The dataset includes features related to vaccination statistics, population data, and other relevant factors influencing vaccination rates. After preprocessing and feature engineering, multiple regression models were trained and evaluated to determine the most accurate predictor.
- Data Collection: Dataset sourced and cleaned for analysis.
- Exploratory Data Analysis (EDA): Visualized trends and relationships in the data.
- Feature Engineering: Selected and engineered relevant features for training.
- Model Training: Trained various regression models including:
- Linear Regression
- Ridge Regression
- Lasso Regression
- Random Forest
- Gradient Boosting
- XGBoost
- Model Evaluation: Evaluated models using metrics such as MSE, MAE, and R² Score.
- Result Comparison: Compared all models to select the best-performing one.
The following Python libraries are used in this project:
- pandas
- numpy
- matplotlib
- seaborn
- scikit-learn
- xgboost
Ensure these are installed before running the notebook.

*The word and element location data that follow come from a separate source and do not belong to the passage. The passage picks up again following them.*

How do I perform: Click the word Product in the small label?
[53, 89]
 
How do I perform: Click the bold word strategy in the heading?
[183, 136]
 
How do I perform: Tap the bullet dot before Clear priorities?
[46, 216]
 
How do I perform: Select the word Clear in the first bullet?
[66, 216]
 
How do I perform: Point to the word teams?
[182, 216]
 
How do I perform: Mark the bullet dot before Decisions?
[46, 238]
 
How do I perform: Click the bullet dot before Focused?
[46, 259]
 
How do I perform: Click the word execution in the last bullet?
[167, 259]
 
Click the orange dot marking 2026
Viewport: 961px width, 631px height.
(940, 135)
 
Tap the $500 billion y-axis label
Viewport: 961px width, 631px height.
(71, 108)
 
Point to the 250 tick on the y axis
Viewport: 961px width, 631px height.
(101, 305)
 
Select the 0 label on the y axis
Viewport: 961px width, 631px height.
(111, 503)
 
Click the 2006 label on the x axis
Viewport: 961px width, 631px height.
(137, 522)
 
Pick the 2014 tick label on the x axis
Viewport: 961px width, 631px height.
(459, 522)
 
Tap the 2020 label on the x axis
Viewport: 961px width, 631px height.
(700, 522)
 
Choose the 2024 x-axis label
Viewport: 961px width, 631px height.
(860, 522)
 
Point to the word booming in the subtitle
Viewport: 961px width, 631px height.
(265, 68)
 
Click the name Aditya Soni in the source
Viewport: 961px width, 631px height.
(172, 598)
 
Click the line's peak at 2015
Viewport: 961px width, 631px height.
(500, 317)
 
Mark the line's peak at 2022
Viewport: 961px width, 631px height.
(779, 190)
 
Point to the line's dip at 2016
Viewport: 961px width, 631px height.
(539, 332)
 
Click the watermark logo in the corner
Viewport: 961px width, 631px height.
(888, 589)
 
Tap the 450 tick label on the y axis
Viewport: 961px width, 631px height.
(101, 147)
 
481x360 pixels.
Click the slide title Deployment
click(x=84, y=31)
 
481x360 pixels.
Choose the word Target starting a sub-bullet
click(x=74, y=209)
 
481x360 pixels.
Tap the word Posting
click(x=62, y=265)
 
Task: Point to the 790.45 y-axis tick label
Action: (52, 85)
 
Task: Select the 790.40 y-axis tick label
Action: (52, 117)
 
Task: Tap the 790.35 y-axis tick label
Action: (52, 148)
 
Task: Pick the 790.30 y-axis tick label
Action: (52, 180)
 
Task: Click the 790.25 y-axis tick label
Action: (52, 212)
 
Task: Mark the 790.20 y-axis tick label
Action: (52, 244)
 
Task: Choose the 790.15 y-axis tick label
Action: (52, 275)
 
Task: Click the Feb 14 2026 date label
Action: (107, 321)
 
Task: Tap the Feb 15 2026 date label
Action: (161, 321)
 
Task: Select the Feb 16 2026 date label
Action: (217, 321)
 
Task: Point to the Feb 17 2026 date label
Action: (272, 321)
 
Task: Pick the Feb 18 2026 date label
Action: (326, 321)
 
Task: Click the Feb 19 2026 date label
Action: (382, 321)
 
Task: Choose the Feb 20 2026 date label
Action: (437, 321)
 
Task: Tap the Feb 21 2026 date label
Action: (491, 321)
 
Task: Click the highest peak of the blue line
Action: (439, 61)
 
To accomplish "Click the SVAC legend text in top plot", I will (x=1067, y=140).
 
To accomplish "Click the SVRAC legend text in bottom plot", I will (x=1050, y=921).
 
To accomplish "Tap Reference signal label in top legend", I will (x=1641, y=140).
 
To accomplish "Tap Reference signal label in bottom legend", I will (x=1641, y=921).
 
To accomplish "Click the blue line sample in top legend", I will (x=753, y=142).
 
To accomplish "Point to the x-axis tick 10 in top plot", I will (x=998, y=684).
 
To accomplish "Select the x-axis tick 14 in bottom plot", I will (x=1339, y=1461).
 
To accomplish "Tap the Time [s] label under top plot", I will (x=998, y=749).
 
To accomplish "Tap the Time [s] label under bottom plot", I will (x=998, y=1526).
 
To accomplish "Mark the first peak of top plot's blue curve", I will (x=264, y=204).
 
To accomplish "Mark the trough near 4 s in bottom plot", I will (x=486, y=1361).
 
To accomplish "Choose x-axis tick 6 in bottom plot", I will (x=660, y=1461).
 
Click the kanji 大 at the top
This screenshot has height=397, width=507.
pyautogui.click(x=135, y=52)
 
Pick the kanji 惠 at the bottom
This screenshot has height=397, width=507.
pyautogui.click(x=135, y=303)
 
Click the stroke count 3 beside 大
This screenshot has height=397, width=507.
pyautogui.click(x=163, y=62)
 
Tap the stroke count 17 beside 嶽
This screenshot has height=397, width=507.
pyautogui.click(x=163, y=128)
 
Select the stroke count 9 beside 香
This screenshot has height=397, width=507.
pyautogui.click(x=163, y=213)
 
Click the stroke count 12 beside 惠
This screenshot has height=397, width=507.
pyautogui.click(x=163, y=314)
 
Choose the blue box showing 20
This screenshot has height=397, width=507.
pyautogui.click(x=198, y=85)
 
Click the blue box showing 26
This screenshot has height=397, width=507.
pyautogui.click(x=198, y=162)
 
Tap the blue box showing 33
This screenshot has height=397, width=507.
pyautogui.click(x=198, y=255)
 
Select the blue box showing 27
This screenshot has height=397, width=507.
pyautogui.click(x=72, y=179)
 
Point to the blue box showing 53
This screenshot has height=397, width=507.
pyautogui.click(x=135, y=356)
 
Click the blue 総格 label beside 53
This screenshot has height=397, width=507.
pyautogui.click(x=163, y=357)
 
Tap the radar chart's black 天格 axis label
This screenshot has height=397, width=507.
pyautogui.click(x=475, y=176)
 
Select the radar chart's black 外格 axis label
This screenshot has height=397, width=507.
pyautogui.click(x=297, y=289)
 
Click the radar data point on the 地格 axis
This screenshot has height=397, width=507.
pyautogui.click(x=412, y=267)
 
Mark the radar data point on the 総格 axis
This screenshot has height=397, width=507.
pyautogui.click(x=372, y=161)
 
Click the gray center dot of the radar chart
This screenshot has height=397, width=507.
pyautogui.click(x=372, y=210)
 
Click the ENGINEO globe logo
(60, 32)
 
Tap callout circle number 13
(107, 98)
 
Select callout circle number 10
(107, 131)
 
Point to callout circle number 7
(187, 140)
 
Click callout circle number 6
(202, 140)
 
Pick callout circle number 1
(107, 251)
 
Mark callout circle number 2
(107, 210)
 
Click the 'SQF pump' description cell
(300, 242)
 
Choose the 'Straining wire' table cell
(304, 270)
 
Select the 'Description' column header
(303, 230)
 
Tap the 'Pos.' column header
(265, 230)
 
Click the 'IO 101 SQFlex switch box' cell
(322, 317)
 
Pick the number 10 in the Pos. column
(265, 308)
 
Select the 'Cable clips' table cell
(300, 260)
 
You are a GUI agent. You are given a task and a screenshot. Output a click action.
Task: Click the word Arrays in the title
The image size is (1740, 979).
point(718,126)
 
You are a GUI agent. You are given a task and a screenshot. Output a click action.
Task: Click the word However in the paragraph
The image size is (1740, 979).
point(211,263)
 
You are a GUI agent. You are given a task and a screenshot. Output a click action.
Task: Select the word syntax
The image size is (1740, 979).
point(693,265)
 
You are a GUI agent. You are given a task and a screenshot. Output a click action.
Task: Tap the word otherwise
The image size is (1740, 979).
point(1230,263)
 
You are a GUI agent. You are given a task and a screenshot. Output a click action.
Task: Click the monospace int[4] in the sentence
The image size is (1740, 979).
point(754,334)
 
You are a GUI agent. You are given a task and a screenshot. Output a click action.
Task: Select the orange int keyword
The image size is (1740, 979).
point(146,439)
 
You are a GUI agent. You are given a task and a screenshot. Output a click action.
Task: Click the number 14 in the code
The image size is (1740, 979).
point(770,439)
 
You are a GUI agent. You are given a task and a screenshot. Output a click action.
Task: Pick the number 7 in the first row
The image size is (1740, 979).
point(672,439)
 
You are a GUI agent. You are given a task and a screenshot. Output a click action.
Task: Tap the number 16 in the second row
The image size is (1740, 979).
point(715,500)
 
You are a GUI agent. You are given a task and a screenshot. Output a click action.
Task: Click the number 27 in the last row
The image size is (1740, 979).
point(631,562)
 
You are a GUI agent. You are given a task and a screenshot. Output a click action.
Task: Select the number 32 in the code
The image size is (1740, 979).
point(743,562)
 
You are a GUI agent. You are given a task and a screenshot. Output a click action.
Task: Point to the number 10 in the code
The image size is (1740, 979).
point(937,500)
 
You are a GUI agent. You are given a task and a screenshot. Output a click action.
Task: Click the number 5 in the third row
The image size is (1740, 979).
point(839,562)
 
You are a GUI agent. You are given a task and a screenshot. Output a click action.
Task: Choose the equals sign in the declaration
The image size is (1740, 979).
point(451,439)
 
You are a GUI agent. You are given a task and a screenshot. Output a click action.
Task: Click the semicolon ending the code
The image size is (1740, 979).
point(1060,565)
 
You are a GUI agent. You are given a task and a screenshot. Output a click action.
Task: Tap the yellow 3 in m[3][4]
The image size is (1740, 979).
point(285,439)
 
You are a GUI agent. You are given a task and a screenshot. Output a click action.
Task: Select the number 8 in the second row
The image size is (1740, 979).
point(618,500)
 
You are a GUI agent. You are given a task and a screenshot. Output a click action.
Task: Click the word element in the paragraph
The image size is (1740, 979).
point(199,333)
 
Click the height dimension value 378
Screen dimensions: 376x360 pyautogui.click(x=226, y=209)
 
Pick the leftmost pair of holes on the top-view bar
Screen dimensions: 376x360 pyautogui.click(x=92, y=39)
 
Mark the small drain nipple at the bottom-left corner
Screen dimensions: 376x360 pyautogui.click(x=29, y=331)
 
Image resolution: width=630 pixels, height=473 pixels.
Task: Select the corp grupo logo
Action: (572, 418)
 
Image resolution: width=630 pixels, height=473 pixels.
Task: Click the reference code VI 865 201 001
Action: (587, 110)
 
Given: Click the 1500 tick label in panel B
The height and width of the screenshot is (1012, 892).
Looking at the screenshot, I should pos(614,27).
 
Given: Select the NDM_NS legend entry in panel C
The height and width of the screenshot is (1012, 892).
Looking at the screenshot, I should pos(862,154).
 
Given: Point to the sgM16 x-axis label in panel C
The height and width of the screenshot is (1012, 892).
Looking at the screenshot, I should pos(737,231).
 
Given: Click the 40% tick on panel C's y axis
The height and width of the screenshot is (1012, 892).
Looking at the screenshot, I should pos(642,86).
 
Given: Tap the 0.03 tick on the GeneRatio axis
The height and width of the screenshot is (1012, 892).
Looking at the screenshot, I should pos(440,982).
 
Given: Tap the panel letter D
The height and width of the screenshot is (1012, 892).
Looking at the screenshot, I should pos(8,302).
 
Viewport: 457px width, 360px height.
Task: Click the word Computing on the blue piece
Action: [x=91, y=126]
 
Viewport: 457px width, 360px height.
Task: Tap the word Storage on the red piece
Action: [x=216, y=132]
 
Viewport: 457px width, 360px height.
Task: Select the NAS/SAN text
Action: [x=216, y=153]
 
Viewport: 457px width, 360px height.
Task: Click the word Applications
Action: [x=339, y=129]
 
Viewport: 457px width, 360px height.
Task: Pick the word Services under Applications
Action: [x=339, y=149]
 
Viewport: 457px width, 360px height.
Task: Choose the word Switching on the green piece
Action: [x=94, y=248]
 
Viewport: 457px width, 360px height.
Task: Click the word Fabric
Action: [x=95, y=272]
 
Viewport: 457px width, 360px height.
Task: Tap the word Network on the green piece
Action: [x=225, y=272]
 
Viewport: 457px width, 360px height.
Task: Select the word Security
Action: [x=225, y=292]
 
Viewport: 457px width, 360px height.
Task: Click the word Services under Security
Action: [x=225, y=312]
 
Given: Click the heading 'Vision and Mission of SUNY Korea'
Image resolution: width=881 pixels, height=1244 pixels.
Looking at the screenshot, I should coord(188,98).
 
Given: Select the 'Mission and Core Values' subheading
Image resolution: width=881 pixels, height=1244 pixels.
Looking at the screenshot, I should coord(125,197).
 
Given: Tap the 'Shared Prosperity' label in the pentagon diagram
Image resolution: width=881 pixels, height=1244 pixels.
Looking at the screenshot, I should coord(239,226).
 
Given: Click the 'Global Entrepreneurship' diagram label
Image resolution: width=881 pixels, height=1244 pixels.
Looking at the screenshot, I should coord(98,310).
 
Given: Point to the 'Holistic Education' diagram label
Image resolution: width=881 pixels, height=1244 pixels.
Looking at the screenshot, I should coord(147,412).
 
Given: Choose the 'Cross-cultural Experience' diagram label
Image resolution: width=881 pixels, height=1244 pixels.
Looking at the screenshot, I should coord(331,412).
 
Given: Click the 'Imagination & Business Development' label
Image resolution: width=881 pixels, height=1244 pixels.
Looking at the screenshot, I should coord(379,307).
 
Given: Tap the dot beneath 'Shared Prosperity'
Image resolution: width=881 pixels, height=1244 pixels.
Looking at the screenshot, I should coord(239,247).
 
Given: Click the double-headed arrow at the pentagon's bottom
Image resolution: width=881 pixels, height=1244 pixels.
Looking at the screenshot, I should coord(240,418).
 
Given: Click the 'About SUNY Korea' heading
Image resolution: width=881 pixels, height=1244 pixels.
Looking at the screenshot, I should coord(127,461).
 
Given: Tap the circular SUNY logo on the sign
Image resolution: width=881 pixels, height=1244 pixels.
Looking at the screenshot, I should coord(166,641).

The table below summarizes the performance of each model:
Model | MSE | MAE | R² Score |
---|---|---|---|
Linear Regression | 13358769626832.57 | 1407242.14 | 0.995359 |
Ridge Regression | 13356997792359.79 | 1407276.99 | 0.995360 |
Lasso Regression | 13358770320790.74 | 1407241.96 | 0.995359 |
Random Forest | 802201173937.08 | 113959.26 | 0.999721 |
Gradient Boosting | 1518675912606.44 | 361593.08 | 0.999472 |
XGBoost | 1446282674930.85 | 186126.44 | 0.999498 |
From the comparison, Random Forest achieved the best results with the lowest MAE and the highest R² Score, making it the most accurate model for predicting vaccination trends.
- Clone this repository to your local machine.
- Install the required libraries listed above.
- Open the
Covid-Vaccination-Prediction.ipynb
notebook. - Follow the steps in the notebook to reproduce the analysis and results.
This project demonstrates the effectiveness of machine learning models in predicting COVID-19 vaccination trends. By leveraging Random Forest regression, we achieved highly accurate predictions, which can aid policymakers and health organizations in planning vaccination campaigns.